Smoothing Splines

Sneiderman, Robby

Optimization Function Classes

Smoothing Splines

Solve a roughness-penalized least squares: minimize residual sum of squares plus the integrated squared second derivative. The minimizer is the natural cubic spline interpolating the data, the smoothing-parameter selection has a closed form via degrees of freedom and GCV, and the estimator lives in a reproducing kernel Hilbert space.

AdvancedAdvancedTier 1StableSupporting~60 min

For:MLStatsResearch

Prerequisites

Linear Regression Ridge Regression Kernels and Rkhs Bias Variance Tradeoff

Prereq Map

Why This Matters

A spline interpolates the data with a piecewise polynomial. A smoothing spline takes the same idea and adds a roughness penalty: instead of passing through every observation, the estimator minimizes $\hat{f}_\lambda = \arg\min_{f \in W^2_2} \sum_{i=1}^n (Y_i - f(X_i))^2 + \lambda \int (f''(x))^2 \, dx$ over the second-order Sobolev space $W^2_2$ . The two terms trade off: fit the data ( $\lambda \to 0$ gives the interpolating spline) versus avoid oscillation ( $\lambda \to \infty$ forces $f$ to be affine). The smoothing parameter $\lambda$ controls the bias-variance tradeoff, and a closed-form leave-one-out and generalized cross-validation give clean data-driven choices.

The reason this earns its own page on a site that already covers ridge regression and kernels and RKHS: smoothing splines are the function-space analogue of ridge. The ridge solution is a vector that minimizes squared loss plus an $L_2$ penalty on coefficients. The smoothing spline solution is a function that minimizes squared loss plus an $L_2$ penalty on the second derivative. The solution has finite dimension by the representer theorem; the dimension equals the sample size; the linear solver is banded with bandwidth $4$ . Everything that ridge gets to do, a smoothing spline does in function space.

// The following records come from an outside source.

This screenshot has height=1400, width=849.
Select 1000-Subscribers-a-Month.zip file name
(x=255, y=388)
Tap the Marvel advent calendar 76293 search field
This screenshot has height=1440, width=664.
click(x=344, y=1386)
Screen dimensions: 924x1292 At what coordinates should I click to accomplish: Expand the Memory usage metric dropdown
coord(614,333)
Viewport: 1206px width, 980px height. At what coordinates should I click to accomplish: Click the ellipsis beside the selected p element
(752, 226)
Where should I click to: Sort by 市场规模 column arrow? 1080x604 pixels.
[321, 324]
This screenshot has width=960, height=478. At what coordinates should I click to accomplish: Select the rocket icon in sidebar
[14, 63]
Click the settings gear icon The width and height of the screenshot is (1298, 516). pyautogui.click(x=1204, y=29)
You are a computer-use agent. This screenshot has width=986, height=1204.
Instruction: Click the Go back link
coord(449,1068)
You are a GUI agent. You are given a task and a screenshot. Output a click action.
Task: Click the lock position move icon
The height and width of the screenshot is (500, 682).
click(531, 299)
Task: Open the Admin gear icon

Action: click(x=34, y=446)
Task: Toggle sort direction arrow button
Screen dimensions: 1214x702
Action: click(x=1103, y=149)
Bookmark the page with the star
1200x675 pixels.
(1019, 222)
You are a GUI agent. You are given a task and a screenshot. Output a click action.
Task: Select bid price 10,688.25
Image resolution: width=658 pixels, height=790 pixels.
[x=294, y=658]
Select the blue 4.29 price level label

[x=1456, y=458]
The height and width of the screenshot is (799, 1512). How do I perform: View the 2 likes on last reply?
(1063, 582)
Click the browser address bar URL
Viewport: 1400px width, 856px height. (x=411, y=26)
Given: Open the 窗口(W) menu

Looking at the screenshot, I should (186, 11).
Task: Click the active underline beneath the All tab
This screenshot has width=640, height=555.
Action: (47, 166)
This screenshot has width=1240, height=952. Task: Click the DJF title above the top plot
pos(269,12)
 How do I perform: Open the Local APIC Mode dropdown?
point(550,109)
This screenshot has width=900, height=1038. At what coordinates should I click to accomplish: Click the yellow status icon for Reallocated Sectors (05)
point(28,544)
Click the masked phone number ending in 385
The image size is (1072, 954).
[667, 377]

ESL 2nd ed. §5.4 (pp. 151-153) develops the natural-cubic-spline characterization. The RKHS view is §5.8 (pp. 167-173). Green and Silverman (1994) is the canonical monograph.

Quick Version

Object	Form
Objective	$\sum_i (Y_i - f(X_i))^2 + \lambda \int (f''(x))^2 \, dx$ over $f \in W^2_2$
Solution	natural cubic spline with knots at the $X_i$
Hat matrix	$\boldsymbol{S}_\lambda = (\boldsymbol{I} + \lambda \boldsymbol{K})^{-1}$ for a banded $\boldsymbol{K}$
Effective DF	$\mathrm{df}(\lambda) = \mathrm{tr}(\boldsymbol{S}_\lambda)$
$\lambda \to 0$	interpolating natural cubic spline; $\mathrm{df} = n$
$\lambda \to \infty$	least-squares affine fit; $\mathrm{df} = 2$
GCV	$\mathrm{GCV}(\lambda) = \frac{n^{-1} \sum_i (Y_i - \hat{f}_\lambda(X_i))^2}{(1 - n^{-1} \mathrm{tr}(\boldsymbol{S}_\lambda))^2}$
Reinsch solver	banded $O(n)$ to compute $\hat{f}_\lambda$

The "natural" in "natural cubic spline" means linearity outside the data range: $f''(x) = 0$ for $x < X_{(1)}$ and $x > X_{(n)}$ . This is forced by the roughness penalty.

Formal Setup

Definition

Sobolev Space W^2_2(a, b) $W_{2}^{2}$

$W^2_2([a, b])$ is the space of functions $f: [a, b] \to \mathbb{R}$ that are absolutely continuous with absolutely continuous derivative $f'$ and $\int_a^b (f''(x))^2 \, dx < \infty$ . The penalty $\int (f'')^2$ is finite precisely on this space; the integral is the squared $L_2$ norm of $f''$ .

Definition

Smoothing Spline $\hat{f}_{λ}$

Given $(X_1, Y_1), \ldots, (X_n, Y_n)$ with distinct $X_i \in [a, b]$ and $\lambda > 0$ , the smoothing spline of order 2 (cubic) is the minimizer of $\mathcal{L}_\lambda(f) = \sum_{i=1}^n (Y_i - f(X_i))^2 + \lambda \int_a^b (f''(x))^2 \, dx$ over $f \in W^2_2([a, b])$ . The minimizer exists and is unique; it is a natural cubic spline with knots at the distinct $X_i$ .

The same idea generalizes: penalize $\int (f^{(m)})^2$ instead, and the minimizer is a natural spline of order $2m$ (so $m = 2$ gives cubic; $m = 1$ gives linear). The cubic case is the universal default.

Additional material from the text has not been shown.